Extracted information:

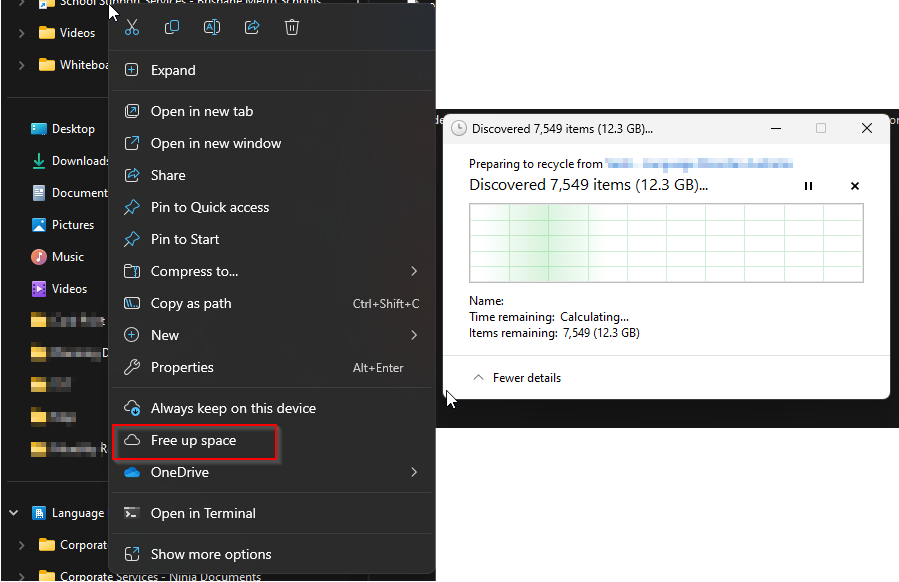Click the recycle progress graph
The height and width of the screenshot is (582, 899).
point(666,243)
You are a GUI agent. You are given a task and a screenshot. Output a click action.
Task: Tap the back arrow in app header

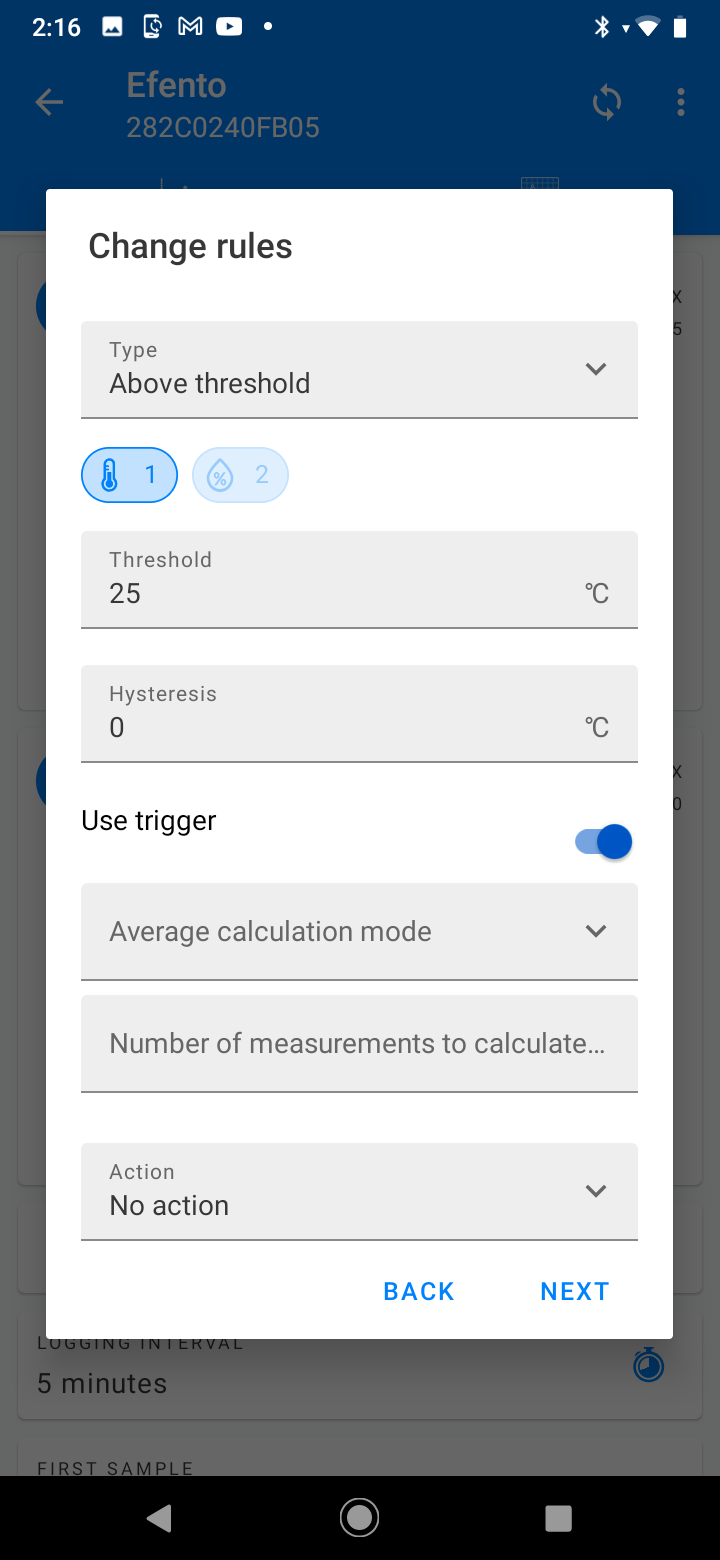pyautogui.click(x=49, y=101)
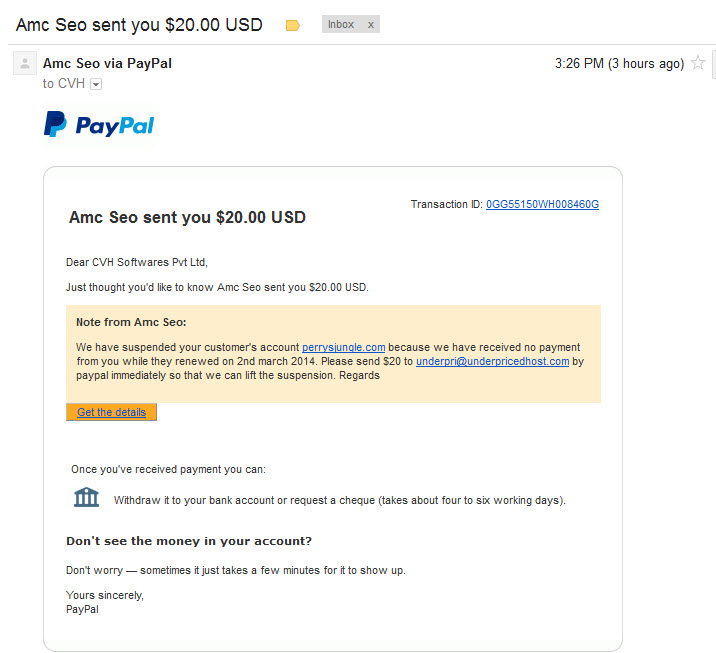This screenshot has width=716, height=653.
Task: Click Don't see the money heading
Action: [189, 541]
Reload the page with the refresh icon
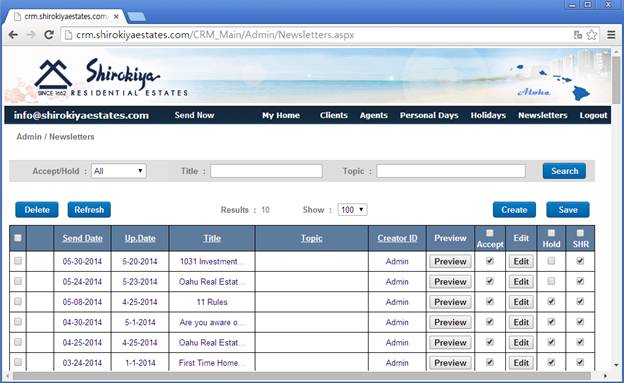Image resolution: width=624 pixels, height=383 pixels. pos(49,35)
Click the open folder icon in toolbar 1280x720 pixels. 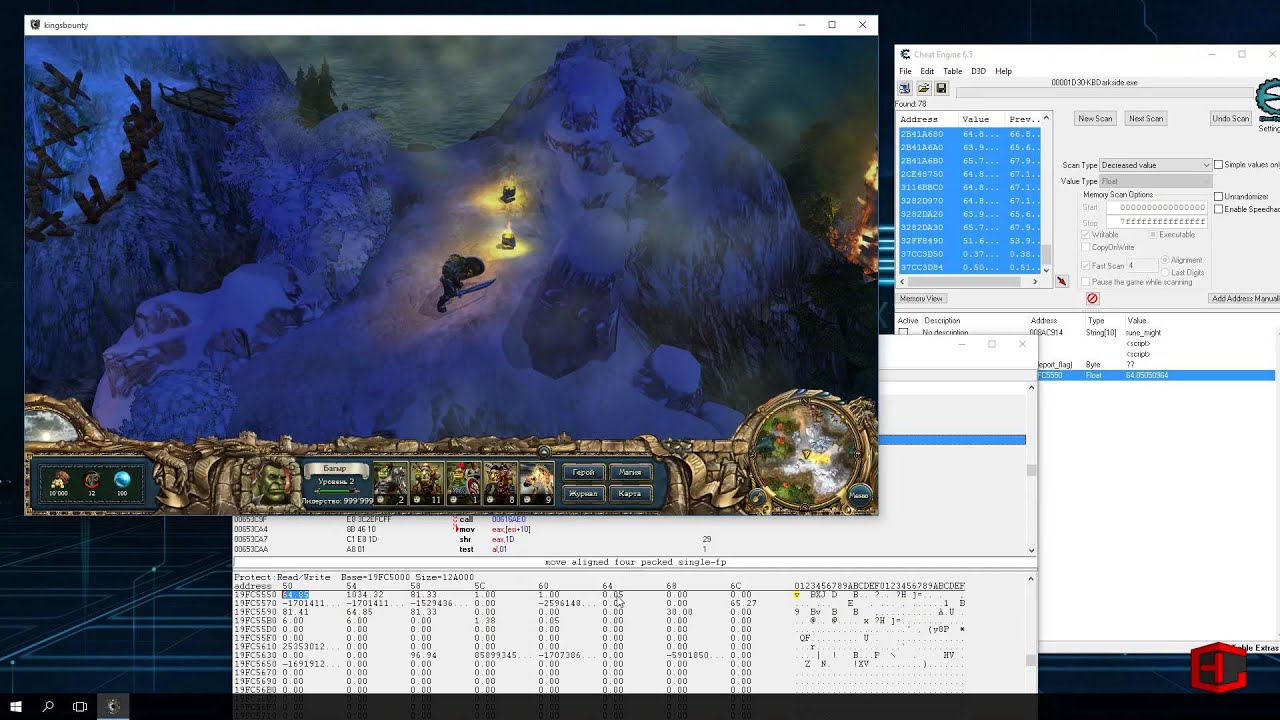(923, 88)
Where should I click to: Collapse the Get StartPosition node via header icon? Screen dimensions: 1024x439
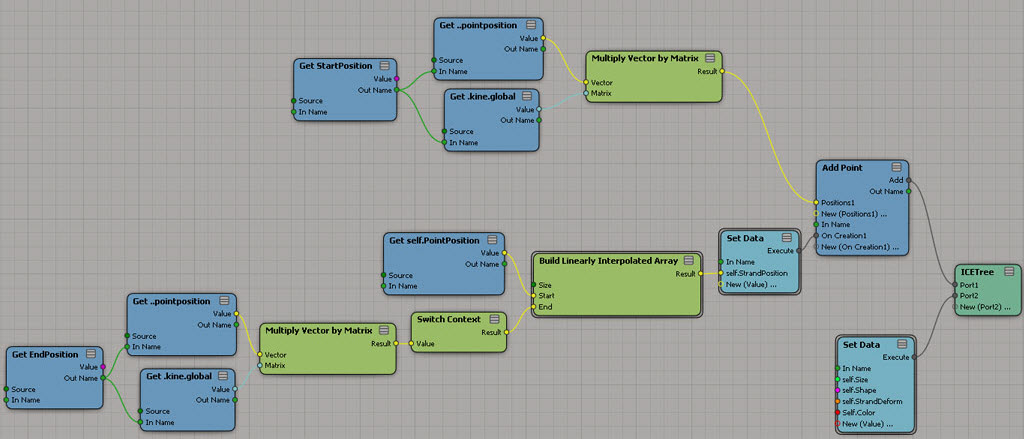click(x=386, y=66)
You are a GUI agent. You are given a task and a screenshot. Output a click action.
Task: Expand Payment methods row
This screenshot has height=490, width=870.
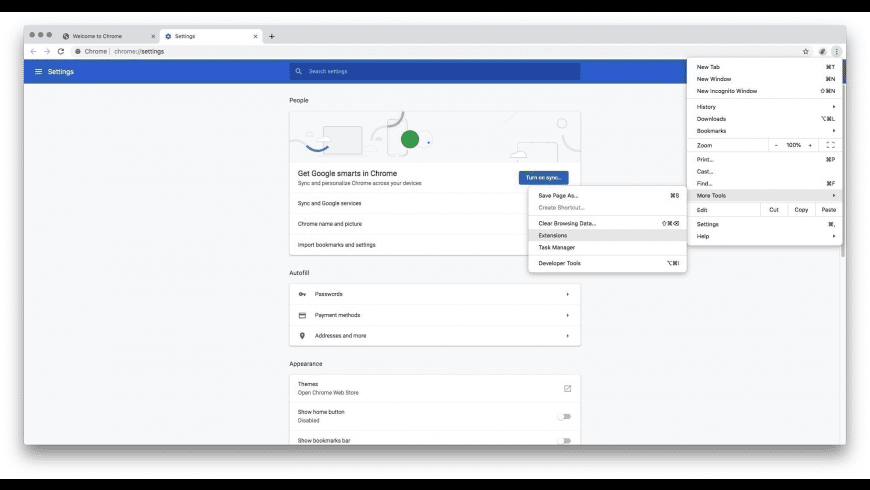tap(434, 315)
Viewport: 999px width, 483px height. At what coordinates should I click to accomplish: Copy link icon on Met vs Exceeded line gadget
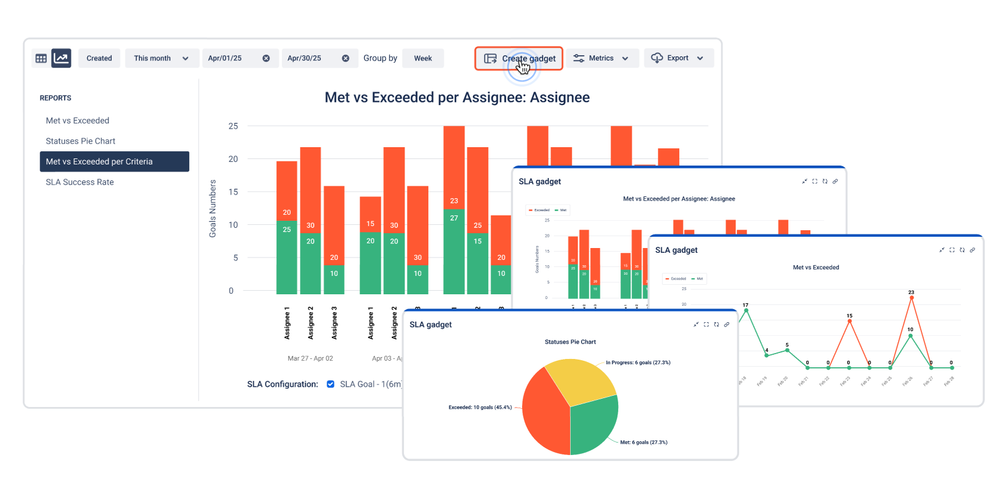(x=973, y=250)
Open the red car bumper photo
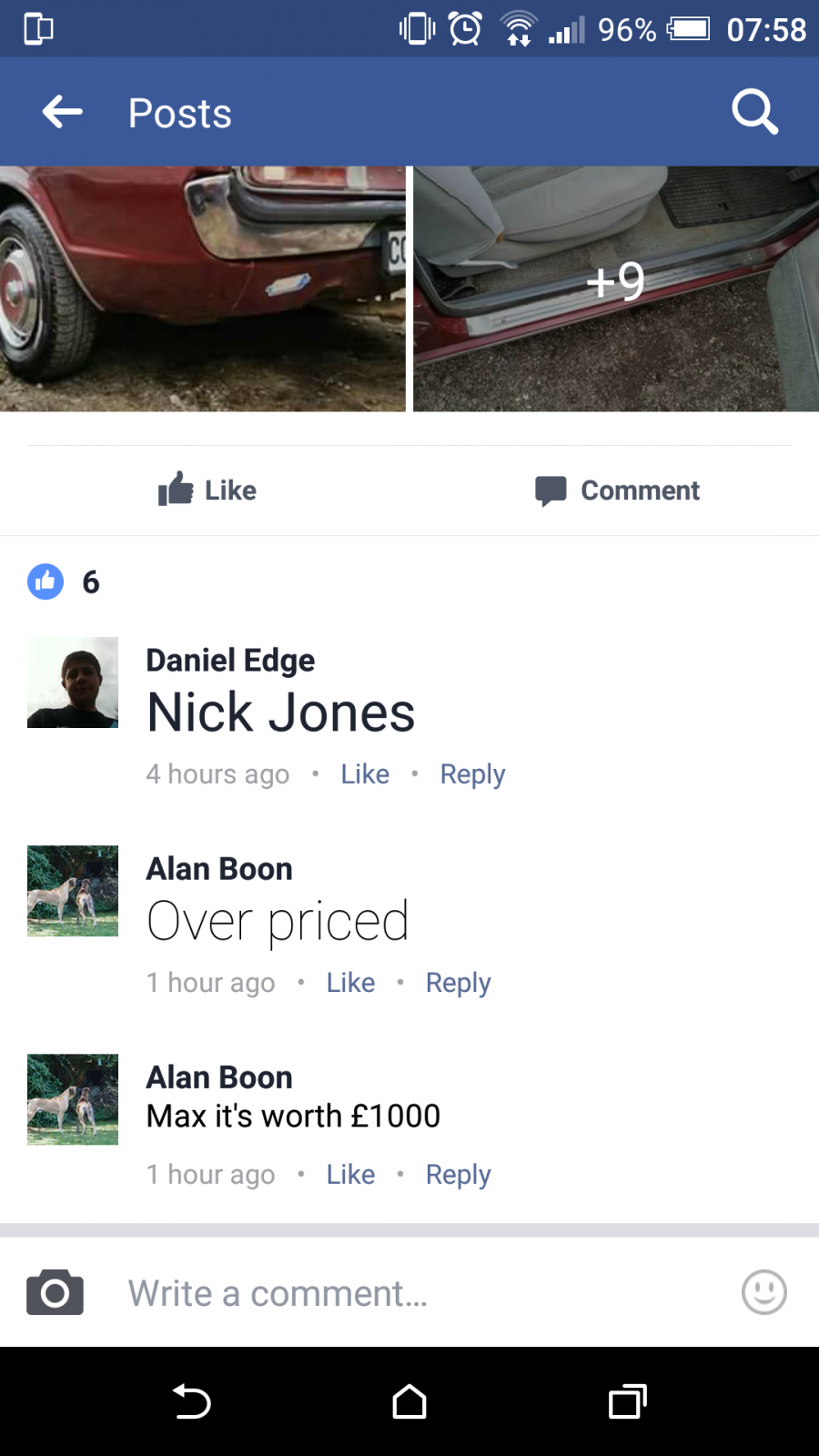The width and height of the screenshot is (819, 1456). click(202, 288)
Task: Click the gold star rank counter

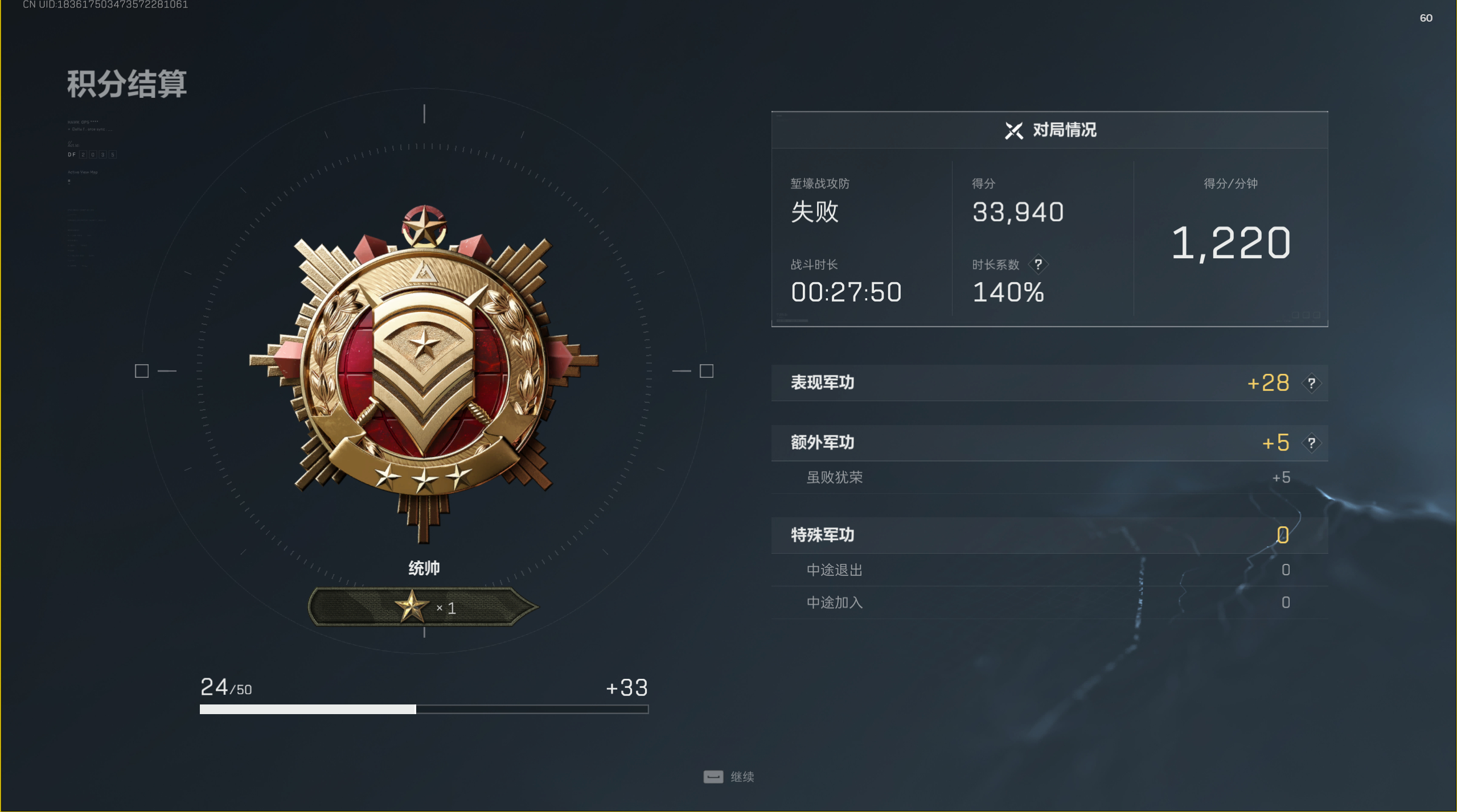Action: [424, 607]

The task: Locate the line containing "Where should I" in the material above, then repeat it and every later line exactly, with no pictures.

Solution to this problem:
Where should I click to: Collapse the Get StartPosition node via header icon? Screen dimensions: 1024x439
click(x=386, y=66)
You are a GUI agent. You are given a task and a screenshot. Output a click action.
Task: Expand Payment methods row
This screenshot has height=490, width=870.
tap(434, 315)
Viewport: 999px width, 483px height. At what coordinates should I click to accomplish: Copy link icon on Met vs Exceeded line gadget
(x=973, y=250)
Open the red car bumper photo
The width and height of the screenshot is (819, 1456). click(202, 288)
Task: Click the gold star rank counter

Action: [424, 607]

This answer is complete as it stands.